I shall, Dei volonte, graduate in late May. Six months afterwards, I must either be employed or in school. Now for some time I have longed to enroll in graduate school and work towards a Ph.D in Philosophy or Classics. I should very much like to be able to read Greek and Latin fluently, and I love ancient philosophy more than I can say. Plato and Aristotle, not to mention the Greeks in their entirety, seem more honest, more wonderful, and more true than anything modern I have yet read. There is a sense of dramatic, almost childlike wonder about them and a passionate love for the truth I have found nowhere else save perhaps the medievals. So either I should like to attend a school where they take Greece seriously and I can write a dissertation on Plato's understanding of Being, or else find a reputable Classics department and study there in the spirit of Seth Benardete. That is my greatest short-term goal.
But whence from there? Ultimately I think I shall become a priest. Obviously that is an immense decision, but it is the direction I have been leaning for almost five years now. That means seminary, talking with priests, etc.
The first option was to try and do that immediately after graduation. That meant applying to graduate school in the fall. But I also knew I wanted to take a year off, which complicates things; it means finding a job to pay off a year's worth of student loans, which means job hunting before the loans kick in. I have a little money saved - maybe enough to fend off a year of payment, though I would be flat broke come next fall. The JET program seemed like a perfect solution, for it pays well, offers overseas living, and was something I very much wanted to do. I applied and did not make the interview. So here I am starting over. I realize I had counted on getting into JET more than I thought, and the rejection was not a little disappointing. So in the short term here is what I need to do:
- Find a job as soon as possible. I had hoped to find something fulfilling, but I need to stand on my own two feet, and if flipping burgers is necessary for that, I shall act precisely thus.
- Study for and take the GRE. Destroy it. Judging from people I know who have taken it, this should be only a minor challenge.
- Apply to grad school and seminary simultaneously, deferring the latter if accepted at the former.
- Work out the developing logistical details.

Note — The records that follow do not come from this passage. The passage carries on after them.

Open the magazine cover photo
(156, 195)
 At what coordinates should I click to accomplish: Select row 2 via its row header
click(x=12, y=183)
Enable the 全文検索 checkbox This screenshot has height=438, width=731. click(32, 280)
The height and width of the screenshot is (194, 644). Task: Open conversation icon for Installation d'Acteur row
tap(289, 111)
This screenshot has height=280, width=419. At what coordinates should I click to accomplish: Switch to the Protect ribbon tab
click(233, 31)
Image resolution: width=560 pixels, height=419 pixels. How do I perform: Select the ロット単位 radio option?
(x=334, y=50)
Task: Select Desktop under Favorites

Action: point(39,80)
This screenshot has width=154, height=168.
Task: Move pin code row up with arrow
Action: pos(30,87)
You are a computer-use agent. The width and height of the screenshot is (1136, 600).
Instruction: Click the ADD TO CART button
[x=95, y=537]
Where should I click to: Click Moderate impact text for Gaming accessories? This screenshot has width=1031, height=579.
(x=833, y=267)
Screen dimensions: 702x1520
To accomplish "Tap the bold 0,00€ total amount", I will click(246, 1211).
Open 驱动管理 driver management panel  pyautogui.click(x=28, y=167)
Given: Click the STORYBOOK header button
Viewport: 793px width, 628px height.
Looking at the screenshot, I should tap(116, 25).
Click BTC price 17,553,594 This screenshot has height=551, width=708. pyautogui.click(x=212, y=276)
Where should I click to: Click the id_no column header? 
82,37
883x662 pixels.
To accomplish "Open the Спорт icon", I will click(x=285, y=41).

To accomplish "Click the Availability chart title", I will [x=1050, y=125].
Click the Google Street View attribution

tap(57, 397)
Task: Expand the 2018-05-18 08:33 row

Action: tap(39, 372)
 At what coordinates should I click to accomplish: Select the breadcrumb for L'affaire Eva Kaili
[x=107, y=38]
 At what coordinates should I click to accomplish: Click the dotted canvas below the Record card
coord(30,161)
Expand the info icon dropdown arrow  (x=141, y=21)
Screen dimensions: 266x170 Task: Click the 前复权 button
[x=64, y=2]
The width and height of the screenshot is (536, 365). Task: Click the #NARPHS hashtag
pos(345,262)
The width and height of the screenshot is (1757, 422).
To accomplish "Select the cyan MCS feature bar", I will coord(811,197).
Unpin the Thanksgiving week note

This is a considerable amount of work to be done. I know how to make abstract plans well, but I did that before graduating high school and look how that turned out. I cannot at present imagine anything better than a Braniff education/St. Paul Seminary tag team, but I would have said the same five years ago about the Army. Further, I wish to please my holy God in making these plans, and I want to work his will in my life. Coming rapidly to a point where I must quickly make major decisions which will have great impact on my life, I am not sure how to go about this. Do I halt all activity on my part and wait for God to grant me the answer by dispensation? Do I resolutely proceed with the best possible decision I can make at the moment? Do I fast, pray, and seek God and make inquiries about jobs and schools simultaneously? If this is the answer, how will I know what his will is for me, and that it is not just my own desires, again in the case of the Army? St. Matthew seems to provide a sort of answer, but again interpretation becomes a problem. There must be some sort of self-negation, coupled with the faith that God shall direct the result into something greater than what I by my own efforts could produce. Needless to say, that is the hardest thing I have yet faced.
So there I am: lost, frightened, and confused in the infinite sea of will, seeking desperately direction, purpose, and final cause, the antidotes to despair.